===== KUTIPAN TERPILIH

STAINU Resmi Menjadi Lembaga NU, Ketua PBNU: Kita Doakan Menjadi Institut – Warta Nahdliyyin

Menu

Mode Gelap
PR IPNU IPPNU Kaliwungu Gelar Makesta dan Pembentukan Pengurus Anggota Tertinpa Musibah Kebakaran, MWCNU Bagelen Galang Solidaritas Mahasiswa HMPS Prodi PAI Stainu Purworejo Gelar Musma PR GP Ansor Bedono Pageron Kecamatan Kemiri Resmi Dilantik Bayan Bersholawat, Sekaligus Santunan Anak Yatim

Berita · 23 Agu 2021 00:34 WIB ·

STAINU Resmi Menjadi Lembaga NU, Ketua PBNU: Kita Doakan Menjadi Institut


					STAINU Resmi Menjadi Lembaga NU, Ketua PBNU: Kita Doakan Menjadi Institut Perbesar

PURWOREJO, nupurworejo.com – Ketua PBNU Bidang Pendidikan Dr. H. Hanief Saha Ghafur menghadirkan kegiatan acara pelantikan badan pelaksana penyelenggara (BPP) dan serah terima Sekolah Tinggi Agama Islam Nahdlatul Ulama (STAINU) Purworejo dari YASPINU Purworejo kepada badan hukum perkumpulan Nahdlatul Ulama, acara berlangsung di Auditorium STAINU Purworejo, Sabtu (21/8) Sore.

==========
===== DATA TERCATAT

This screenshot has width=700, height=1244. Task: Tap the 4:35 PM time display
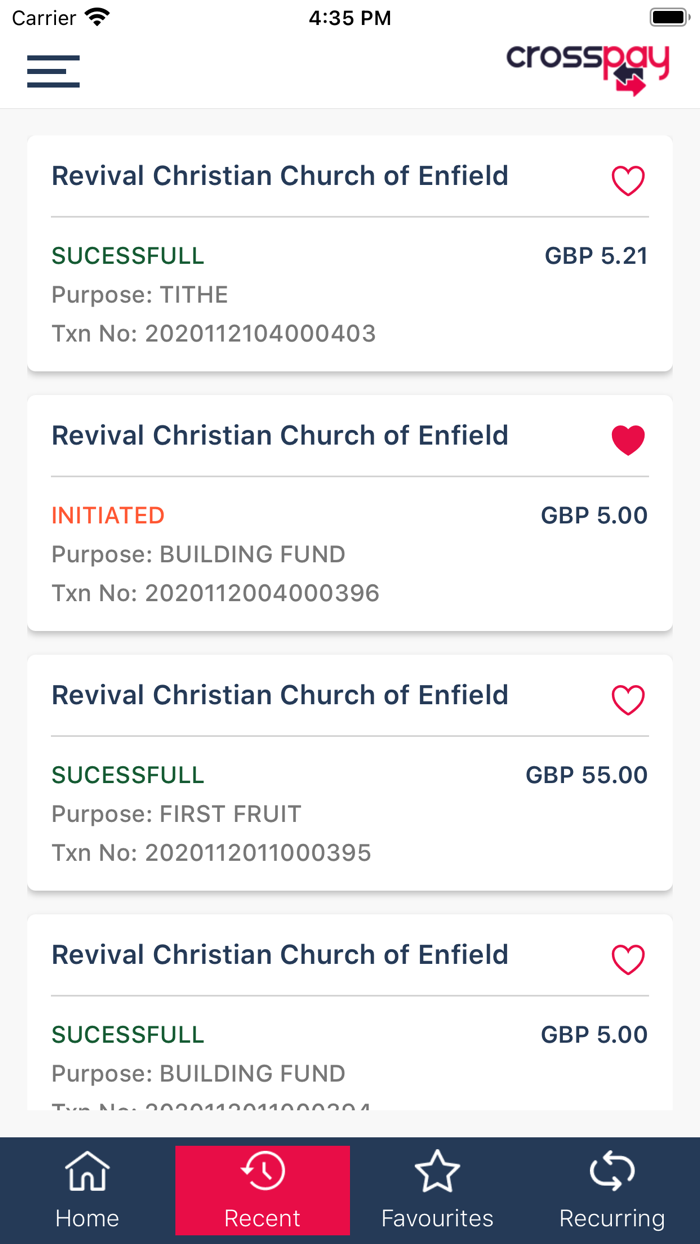(349, 16)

==========

[TUGAS YANG DIBERIKAN 1]
Salin persis sebagian berita tentang STAINU, mulai dari kata-kata yang memuat "PURWOREJO, nupurworejo.com –" dan berhenti setelah "Sabtu (21/8) Sore.".
[TUGAS YANG DIBERIKAN 2]
Teruskan berita tentang STAINU setelah kalimat terakhirnya.

[JAWABAN 1]
PURWOREJO, nupurworejo.com – Ketua PBNU Bidang Pendidikan Dr. H. Hanief Saha Ghafur menghadirkan kegiatan acara pelantikan badan pelaksana penyelenggara (BPP) dan serah terima Sekolah Tinggi Agama Islam Nahdlatul Ulama (STAINU) Purworejo dari YASPINU Purworejo kepada badan hukum perkumpulan Nahdlatul Ulama, acara berlangsung di Auditorium STAINU Purworejo, Sabtu (21/8) Sore.

[JAWABAN 2]
Baca juga: STAINU Resmi Diserahkan ke Lembaga NU

Ketua PBNU Bidang Pendidikan Dr. H. Hanief Saha Ghafur menyampaikan pendidikan itu merupakan mobilitas bagi kita, bagi dosen dan mahasiswanya untuk dapat meningkat ke tingkat yang lebih tinggi lagi, instrumentnya adalah pendidikan. Jadi kalau pendidikan yang baik maka akan membawa kita untuk lebih baik lagi, itulah yang namanya kita sebut karir, maka dari itu semua pendidikan adalah instrumen untuk mengantarkan karir.

“Untuk itu Nahdlatul Ulama harus punya konsep yang luar biasa untuk memperkuat pendidikannya,  mulai dari TK SD SMP Madrasah sampai ke perguruan tingginya. Jangan sampai kemudian menjadi lembaga pendidikan yang tidak baik tidak bermutu ketinggalan dan sebagainya,” pesan Hanief.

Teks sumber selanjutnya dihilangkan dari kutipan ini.